The Eye in the Door
- First edition
- Author: Pat Barker
- Language: English
- Series: Regeneration Trilogy
- Genre: War novel
- Publisher: Viking Press
- Publication date: 1993
- Publication place: United Kingdom
- Media type: Print (Hardback & Paperback)
- Preceded by: Regeneration
- Followed by: The Ghost Road

= The Eye in the Door =

1993 historical novel by Pat Barker

The Eye in the Door is a novel by Pat Barker, first published in 1993, and forming the second part of the Regeneration trilogy.

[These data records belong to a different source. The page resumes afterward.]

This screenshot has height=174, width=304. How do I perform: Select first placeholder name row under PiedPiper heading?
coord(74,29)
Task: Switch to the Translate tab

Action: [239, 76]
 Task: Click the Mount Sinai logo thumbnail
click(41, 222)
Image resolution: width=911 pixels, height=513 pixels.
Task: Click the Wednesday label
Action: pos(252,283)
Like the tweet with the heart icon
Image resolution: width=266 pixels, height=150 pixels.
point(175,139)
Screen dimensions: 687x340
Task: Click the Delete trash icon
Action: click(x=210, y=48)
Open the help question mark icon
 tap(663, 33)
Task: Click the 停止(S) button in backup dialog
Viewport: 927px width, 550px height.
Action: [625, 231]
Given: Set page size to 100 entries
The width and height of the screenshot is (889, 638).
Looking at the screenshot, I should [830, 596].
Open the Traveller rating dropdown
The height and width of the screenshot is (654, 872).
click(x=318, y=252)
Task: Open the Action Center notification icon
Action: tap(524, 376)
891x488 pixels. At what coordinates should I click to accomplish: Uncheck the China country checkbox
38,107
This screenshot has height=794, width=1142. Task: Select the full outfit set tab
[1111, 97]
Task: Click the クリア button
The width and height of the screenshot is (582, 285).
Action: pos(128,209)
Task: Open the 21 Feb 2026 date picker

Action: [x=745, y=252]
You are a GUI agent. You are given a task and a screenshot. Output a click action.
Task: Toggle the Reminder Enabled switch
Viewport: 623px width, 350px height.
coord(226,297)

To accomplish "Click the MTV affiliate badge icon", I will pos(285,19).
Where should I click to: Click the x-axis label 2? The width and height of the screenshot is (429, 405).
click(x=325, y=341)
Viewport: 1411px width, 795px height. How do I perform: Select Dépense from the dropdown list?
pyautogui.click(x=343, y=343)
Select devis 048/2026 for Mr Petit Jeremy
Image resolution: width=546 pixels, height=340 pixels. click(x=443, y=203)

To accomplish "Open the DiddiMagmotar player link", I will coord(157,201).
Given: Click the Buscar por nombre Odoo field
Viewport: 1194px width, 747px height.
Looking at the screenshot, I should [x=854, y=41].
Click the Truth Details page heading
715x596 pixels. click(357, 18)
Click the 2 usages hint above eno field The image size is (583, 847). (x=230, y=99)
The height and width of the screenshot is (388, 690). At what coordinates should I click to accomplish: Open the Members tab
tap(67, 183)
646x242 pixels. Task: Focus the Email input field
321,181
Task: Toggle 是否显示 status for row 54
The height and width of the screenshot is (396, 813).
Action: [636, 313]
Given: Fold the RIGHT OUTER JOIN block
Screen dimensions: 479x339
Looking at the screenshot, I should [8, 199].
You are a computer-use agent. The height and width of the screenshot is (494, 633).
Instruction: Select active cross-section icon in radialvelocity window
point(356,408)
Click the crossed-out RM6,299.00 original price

The Eye in the Door is set in London, beginning in mid-April 1918, and continues the interwoven stories of Dr William Rivers, Billy Prior, and Siegfried Sassoon begun in Regeneration. It ends some time before the conclusion of the First World War later the same year. The third part of the trilogy, The Ghost Road, continues the story.

Whereas Regeneration is an anomalous, but not unique, mixture of fact and fiction, The Eye in the Door acknowledges real events, including the campaign against homosexuals being waged that year by right-wing MP Noel Pemberton Billing, and the conviction of activist Alice Wheeldon for attempted assassination of Prime Minister David Lloyd George, here subsumed with the character named Beatrice Roper, but the whole remains consistently within the realm of fiction. This grants Barker more freedom to explore her characters and their actions, the descriptions of which might be considered libellous if attributed to real people. A major theme of the book, Prior's intense and indiscriminate bisexuality, is effectively contrasted with Rivers's tepid asexuality and Sassoon's pure homosexuality. Greater fictional scope also permits a deeper treatment of the psychological, political and professional life of the central character, Billy Prior.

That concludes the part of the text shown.